EXERCISE GOAL
Between the line containing "Direções (237, 2484)" and the line containing "A santidade de vida… (149, 140)" lies a run of lines; give that run again exactly, with both of those lines, and nothing else from the entries below.

(INPUT begins)

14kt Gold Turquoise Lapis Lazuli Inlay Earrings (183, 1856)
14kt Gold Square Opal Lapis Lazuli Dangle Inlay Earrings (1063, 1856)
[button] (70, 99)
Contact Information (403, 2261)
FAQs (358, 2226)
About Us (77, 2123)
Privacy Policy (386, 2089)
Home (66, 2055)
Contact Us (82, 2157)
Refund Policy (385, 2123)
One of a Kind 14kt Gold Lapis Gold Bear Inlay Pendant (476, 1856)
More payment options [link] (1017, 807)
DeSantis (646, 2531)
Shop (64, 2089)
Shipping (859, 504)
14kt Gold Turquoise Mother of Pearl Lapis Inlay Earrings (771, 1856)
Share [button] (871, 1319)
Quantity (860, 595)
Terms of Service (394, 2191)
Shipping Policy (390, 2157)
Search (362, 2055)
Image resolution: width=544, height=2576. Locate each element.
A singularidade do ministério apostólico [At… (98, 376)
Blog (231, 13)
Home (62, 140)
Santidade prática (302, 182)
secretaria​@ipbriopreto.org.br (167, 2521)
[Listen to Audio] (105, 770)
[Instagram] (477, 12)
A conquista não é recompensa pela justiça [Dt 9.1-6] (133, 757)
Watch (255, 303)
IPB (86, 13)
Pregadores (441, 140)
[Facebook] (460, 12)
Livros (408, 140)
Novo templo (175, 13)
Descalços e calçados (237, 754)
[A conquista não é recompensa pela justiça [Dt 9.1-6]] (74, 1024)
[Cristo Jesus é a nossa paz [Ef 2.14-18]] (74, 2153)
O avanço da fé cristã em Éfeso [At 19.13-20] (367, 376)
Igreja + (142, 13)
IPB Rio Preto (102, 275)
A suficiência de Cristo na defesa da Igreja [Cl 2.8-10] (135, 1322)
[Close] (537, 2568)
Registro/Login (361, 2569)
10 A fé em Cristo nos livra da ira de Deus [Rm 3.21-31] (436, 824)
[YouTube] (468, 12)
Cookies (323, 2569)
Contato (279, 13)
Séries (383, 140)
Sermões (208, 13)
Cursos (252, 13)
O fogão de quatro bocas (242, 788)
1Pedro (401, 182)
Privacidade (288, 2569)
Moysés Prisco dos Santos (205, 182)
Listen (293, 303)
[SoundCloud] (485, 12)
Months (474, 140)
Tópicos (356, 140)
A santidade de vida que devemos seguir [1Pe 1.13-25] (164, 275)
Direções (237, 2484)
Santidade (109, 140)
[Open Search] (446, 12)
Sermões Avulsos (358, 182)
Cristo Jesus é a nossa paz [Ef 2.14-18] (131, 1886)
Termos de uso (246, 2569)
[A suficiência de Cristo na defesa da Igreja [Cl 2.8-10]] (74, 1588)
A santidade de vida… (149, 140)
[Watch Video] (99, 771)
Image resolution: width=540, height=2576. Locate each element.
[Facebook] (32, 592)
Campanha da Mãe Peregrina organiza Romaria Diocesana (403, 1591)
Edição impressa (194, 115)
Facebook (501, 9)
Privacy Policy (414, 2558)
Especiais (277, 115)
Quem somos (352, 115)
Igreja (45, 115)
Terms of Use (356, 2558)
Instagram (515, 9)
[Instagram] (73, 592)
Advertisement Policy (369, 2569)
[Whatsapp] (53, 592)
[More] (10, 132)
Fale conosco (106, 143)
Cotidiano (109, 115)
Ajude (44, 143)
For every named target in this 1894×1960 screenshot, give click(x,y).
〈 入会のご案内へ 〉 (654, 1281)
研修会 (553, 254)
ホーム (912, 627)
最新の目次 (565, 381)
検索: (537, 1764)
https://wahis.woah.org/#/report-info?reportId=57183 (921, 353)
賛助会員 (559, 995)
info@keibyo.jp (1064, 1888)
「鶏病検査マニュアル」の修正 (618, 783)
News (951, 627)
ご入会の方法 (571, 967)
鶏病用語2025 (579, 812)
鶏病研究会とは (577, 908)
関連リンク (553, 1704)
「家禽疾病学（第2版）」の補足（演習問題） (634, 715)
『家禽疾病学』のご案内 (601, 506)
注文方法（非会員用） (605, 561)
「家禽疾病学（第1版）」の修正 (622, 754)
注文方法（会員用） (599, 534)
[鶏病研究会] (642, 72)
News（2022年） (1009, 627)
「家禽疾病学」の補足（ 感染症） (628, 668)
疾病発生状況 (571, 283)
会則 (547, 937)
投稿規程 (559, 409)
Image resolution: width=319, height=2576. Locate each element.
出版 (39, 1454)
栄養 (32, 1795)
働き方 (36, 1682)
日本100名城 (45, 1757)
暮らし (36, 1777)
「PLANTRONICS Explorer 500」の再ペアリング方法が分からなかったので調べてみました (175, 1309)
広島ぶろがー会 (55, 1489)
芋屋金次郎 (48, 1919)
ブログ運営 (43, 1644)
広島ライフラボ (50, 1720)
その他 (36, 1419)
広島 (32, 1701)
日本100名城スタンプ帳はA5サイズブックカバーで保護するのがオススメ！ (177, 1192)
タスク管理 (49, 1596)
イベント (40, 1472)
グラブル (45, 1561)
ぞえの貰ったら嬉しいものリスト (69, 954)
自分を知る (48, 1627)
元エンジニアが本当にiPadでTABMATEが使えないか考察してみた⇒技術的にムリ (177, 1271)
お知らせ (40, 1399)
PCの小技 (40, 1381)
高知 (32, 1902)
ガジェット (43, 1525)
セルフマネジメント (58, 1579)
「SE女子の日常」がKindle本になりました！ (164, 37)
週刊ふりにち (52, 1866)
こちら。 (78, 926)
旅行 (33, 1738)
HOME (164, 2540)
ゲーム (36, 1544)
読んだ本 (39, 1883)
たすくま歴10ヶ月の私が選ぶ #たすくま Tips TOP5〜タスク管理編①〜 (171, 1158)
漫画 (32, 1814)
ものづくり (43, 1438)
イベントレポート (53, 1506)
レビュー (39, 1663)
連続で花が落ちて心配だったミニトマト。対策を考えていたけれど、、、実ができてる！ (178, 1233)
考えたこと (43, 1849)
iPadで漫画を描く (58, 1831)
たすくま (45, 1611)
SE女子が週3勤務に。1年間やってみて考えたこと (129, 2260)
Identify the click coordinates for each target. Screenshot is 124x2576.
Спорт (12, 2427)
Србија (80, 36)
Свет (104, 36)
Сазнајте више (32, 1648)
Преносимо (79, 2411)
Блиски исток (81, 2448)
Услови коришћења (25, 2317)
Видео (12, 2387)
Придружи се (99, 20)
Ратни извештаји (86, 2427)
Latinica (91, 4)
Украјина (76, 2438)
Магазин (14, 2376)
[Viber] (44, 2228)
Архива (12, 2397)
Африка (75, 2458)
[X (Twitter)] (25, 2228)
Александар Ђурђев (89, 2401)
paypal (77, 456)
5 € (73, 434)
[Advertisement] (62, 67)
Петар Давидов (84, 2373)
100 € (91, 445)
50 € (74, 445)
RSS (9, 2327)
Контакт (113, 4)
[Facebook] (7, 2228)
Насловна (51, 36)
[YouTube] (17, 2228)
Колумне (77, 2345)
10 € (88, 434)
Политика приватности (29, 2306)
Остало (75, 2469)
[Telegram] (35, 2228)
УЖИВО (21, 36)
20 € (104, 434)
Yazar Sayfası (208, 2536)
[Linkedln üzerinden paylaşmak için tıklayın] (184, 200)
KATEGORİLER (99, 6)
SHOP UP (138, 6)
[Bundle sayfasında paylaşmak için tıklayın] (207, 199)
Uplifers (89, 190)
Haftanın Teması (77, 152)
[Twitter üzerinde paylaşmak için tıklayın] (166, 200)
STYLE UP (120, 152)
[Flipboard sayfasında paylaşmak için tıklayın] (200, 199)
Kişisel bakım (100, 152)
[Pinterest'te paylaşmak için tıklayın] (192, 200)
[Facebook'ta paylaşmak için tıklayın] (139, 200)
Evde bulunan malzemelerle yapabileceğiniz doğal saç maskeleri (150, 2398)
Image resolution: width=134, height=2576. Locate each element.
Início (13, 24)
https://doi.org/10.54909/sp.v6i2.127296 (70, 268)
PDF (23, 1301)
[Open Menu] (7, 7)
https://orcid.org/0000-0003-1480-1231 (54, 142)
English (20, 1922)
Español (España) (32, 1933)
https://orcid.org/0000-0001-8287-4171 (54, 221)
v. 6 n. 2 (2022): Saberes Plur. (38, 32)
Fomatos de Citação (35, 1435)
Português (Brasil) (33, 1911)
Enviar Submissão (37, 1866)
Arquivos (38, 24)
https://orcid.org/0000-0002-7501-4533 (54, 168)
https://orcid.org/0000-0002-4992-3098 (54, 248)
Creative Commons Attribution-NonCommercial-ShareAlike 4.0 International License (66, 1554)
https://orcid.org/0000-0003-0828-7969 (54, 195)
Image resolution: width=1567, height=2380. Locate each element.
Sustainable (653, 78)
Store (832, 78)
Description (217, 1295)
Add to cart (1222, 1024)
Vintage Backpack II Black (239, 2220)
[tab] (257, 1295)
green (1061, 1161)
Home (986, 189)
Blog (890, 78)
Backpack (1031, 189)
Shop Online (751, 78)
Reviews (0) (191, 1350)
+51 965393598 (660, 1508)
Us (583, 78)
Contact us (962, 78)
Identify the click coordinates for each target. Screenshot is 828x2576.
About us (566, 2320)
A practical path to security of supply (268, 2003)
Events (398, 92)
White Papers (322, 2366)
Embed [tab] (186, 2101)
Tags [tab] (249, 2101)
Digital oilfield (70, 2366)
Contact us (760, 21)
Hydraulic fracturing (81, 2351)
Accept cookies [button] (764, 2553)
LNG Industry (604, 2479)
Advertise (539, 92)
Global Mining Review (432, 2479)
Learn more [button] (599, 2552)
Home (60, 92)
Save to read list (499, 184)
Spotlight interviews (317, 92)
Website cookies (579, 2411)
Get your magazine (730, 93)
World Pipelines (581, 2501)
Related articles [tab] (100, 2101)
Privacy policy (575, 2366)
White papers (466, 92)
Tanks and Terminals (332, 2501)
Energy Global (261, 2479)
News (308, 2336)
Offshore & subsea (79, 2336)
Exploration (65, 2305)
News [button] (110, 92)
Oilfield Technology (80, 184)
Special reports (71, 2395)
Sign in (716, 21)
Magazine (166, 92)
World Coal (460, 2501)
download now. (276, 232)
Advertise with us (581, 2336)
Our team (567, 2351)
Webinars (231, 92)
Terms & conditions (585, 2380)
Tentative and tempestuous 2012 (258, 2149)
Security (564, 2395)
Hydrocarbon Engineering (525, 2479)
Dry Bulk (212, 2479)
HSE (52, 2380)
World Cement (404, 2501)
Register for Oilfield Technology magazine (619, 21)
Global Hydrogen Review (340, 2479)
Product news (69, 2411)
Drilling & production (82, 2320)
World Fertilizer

(INPUT ends)

ANSWER SECTION
Direções (237, 2484)
Santidade (109, 140)
[Open Search] (446, 12)
Sermões Avulsos (358, 182)
Cristo Jesus é a nossa paz [Ef 2.14-18] (131, 1886)
Termos de uso (246, 2569)
[A suficiência de Cristo na defesa da Igreja [Cl 2.8-10]] (74, 1588)
A santidade de vida… (149, 140)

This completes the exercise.